[Task instructions] With the pictures excluded, repeat every entry exactly.

[Entries shown]
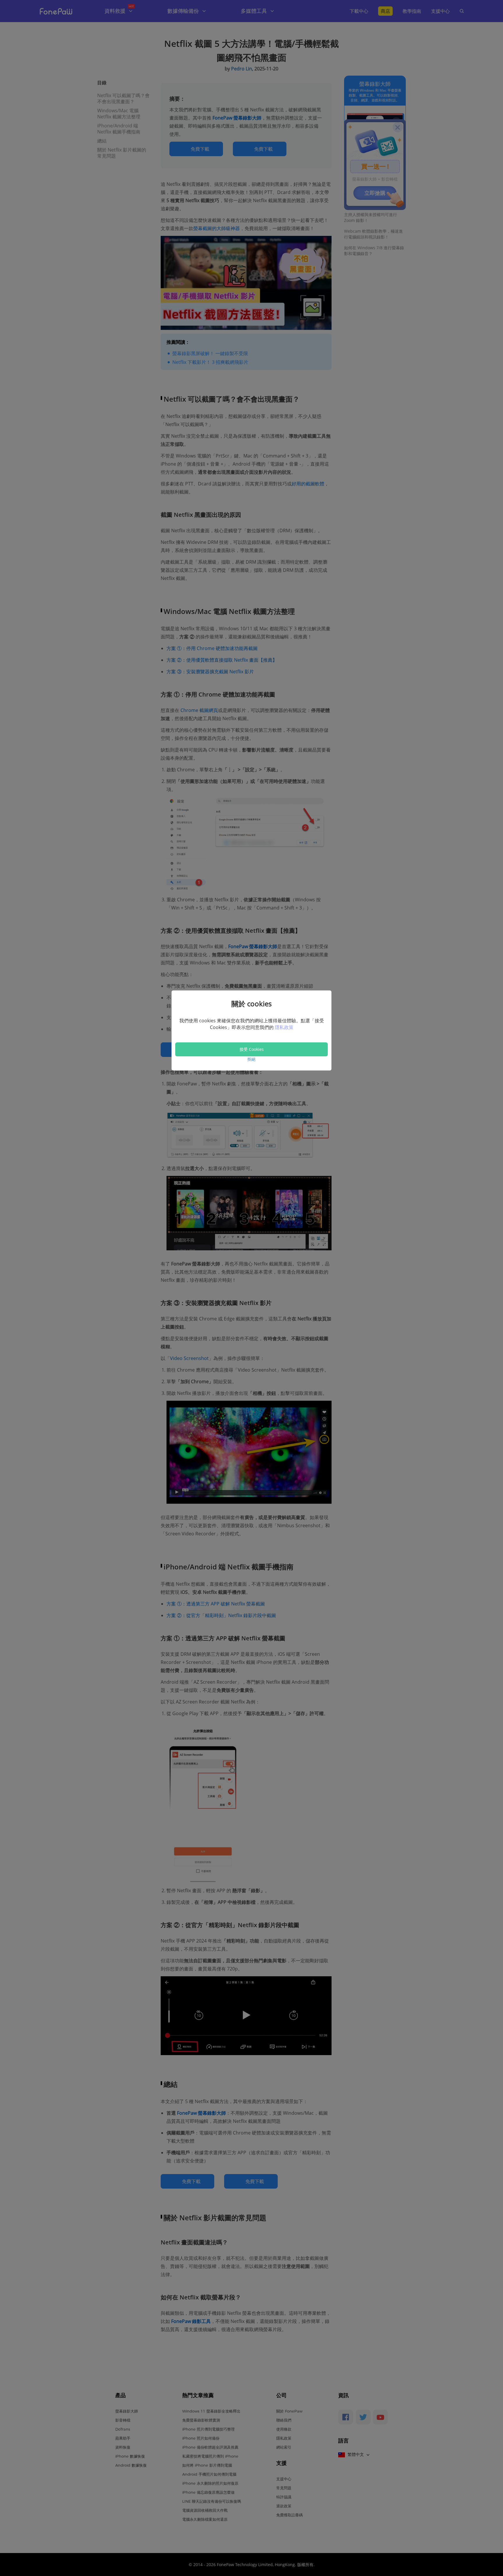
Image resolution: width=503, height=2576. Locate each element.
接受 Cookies (252, 1049)
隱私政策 (284, 1027)
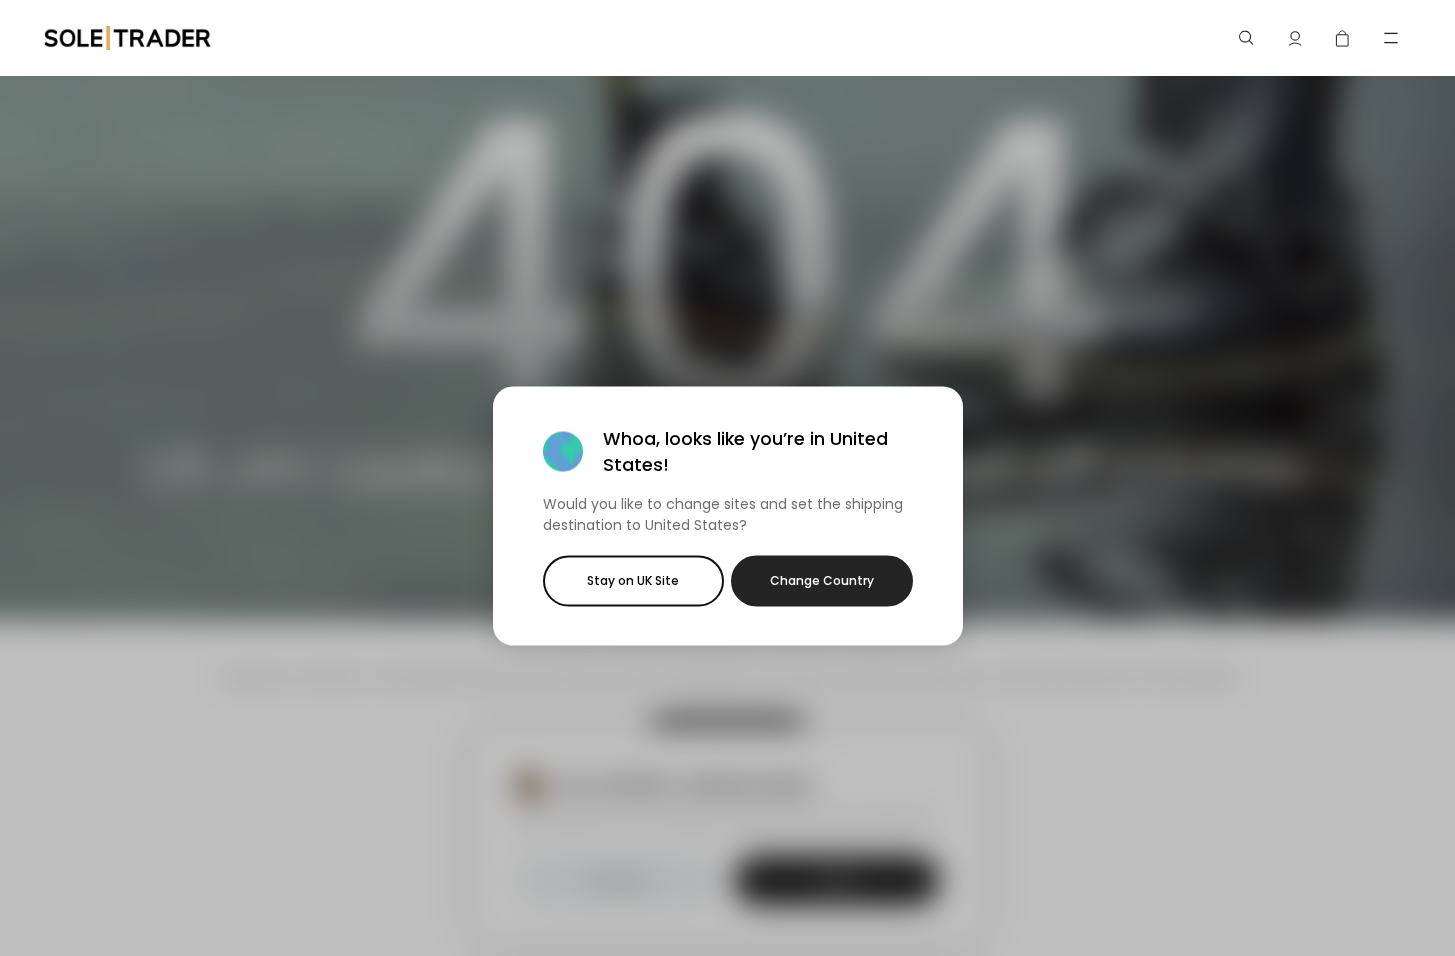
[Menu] (1391, 38)
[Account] (1295, 38)
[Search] (1247, 38)
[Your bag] (1343, 38)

[Task solution]
Image resolution: width=503, height=2576. Locate each element.
接受 Cookies (252, 1049)
隱私政策 (284, 1027)
[Menu] (1391, 38)
[Account] (1295, 38)
[Search] (1247, 38)
[Your bag] (1343, 38)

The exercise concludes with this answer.